Machen wir den Faktencheck. Die Quelle ist so offiziell wie unverdächtig: Das Klimabulletin von Meteoschweiz.
Bereits der einleitende Abschnitt setzt den Ton: «Im Jahr 2021 waren in der Schweiz für einmal nicht hohe Temperaturen, sondern der viele Niederschlag das bestimmenden Wetterelement. Nach einem milden und niederschlagsreichen Winter mit lokal grossen Schneefällen folgte ein nasser Frühling mit nassem Ende. Der Sommer war nördlich der Alpen einer der nassesten seit Messbeginn.»
Weiter geht es in ähnlichem Ton: «Die Schweiz erlebte den kältesten Frühling seit über 30 Jahren mit einem landesweiten Mittel von 1,1 Grad Celsius unter der Norm 1981-2010. Nach einem leicht überdurchschnittlichen März kam die Kälte in den Monaten April und Mai. Der April war landesweit der kälteste der letzten 20 Jahre. Die Maitemperatur blieb landesweit gemittelt 2,3 Grad Celsius unter der Norm 1981-2010. In den letzten 30 Jahren zeigten sich nur die Maimonate 2019 und 2013 ebenso kühl.»
«Nasser Sommer: Auf der Alpennordseite brachte der Sommer nach einem regenreichen Mai gebietsweise den nassesten Juni und den nassesten Juli seit Messbeginn.» Seit Messbeginn!
Immerhin, etwas Sonne gab es auch noch: «Zur Sommerwärme hat vor allem der schweizweit viertwärmste Juni beigetragen.» Diesem ist zu verdanken, dass dass die Sommertemperatur wenigstens noch um 0,5 Grad über der Norm 1981-2010 lag.

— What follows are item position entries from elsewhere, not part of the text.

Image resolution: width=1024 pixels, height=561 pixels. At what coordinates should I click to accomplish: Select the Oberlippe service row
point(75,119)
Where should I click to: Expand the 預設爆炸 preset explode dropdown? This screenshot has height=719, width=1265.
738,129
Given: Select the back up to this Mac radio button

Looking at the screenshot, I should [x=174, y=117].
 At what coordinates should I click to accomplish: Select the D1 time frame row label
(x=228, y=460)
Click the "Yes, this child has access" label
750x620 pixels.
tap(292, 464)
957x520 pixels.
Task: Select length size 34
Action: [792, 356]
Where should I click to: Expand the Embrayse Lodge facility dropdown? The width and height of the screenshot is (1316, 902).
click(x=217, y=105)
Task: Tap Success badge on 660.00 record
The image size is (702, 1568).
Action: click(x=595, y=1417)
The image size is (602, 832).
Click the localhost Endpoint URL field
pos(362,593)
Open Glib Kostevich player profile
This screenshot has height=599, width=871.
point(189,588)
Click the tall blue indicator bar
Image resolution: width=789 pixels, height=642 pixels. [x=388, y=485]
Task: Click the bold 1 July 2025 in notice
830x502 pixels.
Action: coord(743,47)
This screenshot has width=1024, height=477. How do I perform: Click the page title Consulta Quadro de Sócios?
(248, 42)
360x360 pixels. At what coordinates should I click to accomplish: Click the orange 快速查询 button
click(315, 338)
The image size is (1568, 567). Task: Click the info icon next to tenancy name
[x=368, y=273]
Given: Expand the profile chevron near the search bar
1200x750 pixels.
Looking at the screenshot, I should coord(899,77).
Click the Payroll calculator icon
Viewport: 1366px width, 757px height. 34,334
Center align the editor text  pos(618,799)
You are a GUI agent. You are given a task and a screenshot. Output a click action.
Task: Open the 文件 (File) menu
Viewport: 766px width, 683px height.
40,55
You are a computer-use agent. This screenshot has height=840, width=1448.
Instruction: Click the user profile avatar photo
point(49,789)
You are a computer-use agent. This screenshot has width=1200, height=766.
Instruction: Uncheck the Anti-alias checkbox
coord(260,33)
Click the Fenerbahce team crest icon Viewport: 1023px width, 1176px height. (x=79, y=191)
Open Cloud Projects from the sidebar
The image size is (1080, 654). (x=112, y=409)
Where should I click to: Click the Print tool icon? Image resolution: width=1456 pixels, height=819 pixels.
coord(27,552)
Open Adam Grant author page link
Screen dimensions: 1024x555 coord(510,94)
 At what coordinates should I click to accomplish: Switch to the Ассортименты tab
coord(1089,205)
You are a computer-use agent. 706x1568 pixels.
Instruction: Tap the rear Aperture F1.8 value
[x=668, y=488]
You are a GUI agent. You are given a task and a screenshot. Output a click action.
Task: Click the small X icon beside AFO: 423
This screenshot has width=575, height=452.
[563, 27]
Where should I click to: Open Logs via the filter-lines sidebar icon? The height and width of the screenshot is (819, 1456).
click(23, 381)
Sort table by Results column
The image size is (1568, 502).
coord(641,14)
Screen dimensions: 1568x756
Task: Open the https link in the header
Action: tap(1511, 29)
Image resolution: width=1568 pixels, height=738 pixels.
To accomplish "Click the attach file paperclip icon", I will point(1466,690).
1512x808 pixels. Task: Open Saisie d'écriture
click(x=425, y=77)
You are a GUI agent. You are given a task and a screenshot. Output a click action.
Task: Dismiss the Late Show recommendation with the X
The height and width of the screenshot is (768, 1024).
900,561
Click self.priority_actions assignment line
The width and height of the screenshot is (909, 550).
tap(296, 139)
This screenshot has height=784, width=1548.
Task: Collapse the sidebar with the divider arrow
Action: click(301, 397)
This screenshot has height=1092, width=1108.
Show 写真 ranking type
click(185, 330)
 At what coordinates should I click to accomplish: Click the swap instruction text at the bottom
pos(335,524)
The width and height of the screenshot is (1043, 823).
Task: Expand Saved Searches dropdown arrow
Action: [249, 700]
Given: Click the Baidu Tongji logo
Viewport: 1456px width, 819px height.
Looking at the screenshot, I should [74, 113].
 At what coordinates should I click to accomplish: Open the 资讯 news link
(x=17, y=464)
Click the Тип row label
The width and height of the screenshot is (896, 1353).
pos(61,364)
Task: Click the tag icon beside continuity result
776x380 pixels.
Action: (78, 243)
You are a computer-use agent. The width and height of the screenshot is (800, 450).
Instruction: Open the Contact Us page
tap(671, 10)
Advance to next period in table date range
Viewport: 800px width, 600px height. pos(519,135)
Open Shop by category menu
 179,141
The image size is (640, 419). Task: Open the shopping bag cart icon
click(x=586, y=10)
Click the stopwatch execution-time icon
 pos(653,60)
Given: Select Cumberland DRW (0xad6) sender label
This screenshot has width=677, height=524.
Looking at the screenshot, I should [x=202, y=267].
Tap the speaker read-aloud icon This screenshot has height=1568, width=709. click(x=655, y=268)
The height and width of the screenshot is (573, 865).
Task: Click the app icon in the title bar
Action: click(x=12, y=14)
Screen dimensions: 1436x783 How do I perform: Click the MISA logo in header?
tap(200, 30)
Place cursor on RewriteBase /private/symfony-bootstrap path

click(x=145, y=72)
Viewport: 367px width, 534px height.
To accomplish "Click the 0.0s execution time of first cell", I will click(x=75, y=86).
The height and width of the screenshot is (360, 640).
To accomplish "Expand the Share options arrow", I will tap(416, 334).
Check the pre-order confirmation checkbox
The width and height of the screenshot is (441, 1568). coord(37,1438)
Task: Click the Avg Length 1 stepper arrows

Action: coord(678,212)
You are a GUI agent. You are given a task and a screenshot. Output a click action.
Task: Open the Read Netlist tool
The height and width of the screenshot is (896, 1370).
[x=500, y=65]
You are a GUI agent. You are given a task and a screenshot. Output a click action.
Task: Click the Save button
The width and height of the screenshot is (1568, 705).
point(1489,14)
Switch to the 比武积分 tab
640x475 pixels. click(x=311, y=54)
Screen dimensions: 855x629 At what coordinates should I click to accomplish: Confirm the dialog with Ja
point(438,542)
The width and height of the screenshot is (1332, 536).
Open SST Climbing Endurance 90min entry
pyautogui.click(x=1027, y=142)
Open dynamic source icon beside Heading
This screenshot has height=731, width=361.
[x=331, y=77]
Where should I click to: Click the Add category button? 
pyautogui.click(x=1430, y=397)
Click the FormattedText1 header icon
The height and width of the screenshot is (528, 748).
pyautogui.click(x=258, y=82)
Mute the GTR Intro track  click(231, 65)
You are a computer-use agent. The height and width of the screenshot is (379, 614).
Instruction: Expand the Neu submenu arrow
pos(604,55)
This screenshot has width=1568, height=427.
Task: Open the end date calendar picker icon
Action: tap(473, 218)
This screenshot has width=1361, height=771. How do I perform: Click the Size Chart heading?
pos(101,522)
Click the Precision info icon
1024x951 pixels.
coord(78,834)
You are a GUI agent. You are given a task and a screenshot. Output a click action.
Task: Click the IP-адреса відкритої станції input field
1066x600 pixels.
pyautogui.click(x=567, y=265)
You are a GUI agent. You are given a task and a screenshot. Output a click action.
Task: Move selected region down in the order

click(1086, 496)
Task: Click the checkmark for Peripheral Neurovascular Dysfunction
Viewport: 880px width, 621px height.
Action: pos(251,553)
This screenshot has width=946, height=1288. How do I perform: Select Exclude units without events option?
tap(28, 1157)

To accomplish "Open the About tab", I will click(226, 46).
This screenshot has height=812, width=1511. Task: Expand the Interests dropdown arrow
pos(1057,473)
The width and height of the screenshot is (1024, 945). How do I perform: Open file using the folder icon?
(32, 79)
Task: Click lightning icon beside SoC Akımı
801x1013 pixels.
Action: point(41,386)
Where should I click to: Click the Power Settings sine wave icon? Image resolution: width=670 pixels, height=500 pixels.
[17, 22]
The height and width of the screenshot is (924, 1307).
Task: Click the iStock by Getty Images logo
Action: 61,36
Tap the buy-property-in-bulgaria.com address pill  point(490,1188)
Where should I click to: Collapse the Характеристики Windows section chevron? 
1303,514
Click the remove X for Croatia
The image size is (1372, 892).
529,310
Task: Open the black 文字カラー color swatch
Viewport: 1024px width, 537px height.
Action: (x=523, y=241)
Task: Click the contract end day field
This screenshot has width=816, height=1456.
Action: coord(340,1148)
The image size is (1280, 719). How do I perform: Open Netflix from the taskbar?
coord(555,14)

Ein Hitzesommer sieht jedoch definitiv anders aus. Offenbar hatte ausgerechnet eine heisse Periode im Juni 2021 der Mutter von Dr. Seidenberg zugesetzt. Das ist unglücklich — aber irgendwann muss es ja auch heiss sein, wenn Juli und August schon kalt und regnerisch sind.
Dennoch sinniert Dr. Seidenberg, ob er seiner Mutter «in den ersten heissen Tagen im Mai [hätte] Blut abnehmen sollen, um ihre Austrocknung zu beweisen». Doch sieht er selber ein: «Eine individuelle Beweisführung bis zur Schuld der Schweizer Behörden am Tod meiner Mutter war nicht möglich.»
Damit hat er durchaus recht — allerdings anders als von ihm selbst gedacht. Der Klimawandel ist bekanntlich ein globales Phänomen: Die schweizerische Regierung hat vielleicht die Möglichkeit, darauf hinzuwirken, dass global etwas gegen den Klimawandel getan wird — verhindern kann sie ihn jedoch nicht eigenhändig.
Hier eine Schuld der «Schweizer Behörden» zu insinuieren, ist so unsinnig wie faktenwidrig. Wenn ein Fussgänger von einem Auto überfahren wird, dann ist auch nicht das Strassenverkehrsamt schuld, welches das Auto zugelassen hat.
Klar, gäbe es überhaupt keine Zulassungen von Autos mehr, gäbe es auch keine Verkehrsunfälle mit PKWs mehr. Doch genauso gut könnte die Regierung sämtliche Bäume fällen lassen, weil jemand von einem herabfallenden Ast erschlagen werden könnte.
Sollte der Ukraine-Krieg tatsächlich in einen Atomkrieg ausarten, dann trifft auch die schweizerischen Behörden eine gewisse Mitschuld daran: schliesslich hätte man sich noch intensiver für eine Friedenslösung engagieren können. Aber zu behaupten, die schweizerischen Behörden seien schuld an einem Atomkrieg, ist genau so verwegen, wie zu behaupten, dass sie am Klimawandel schuld sei.
Und was ist von den Klimaseniorinnen zu halten, welche gemäss Dr. Seidenberg «verspottet und als vertrottelte, manipulierte Greisinnen dargestellt» wurden?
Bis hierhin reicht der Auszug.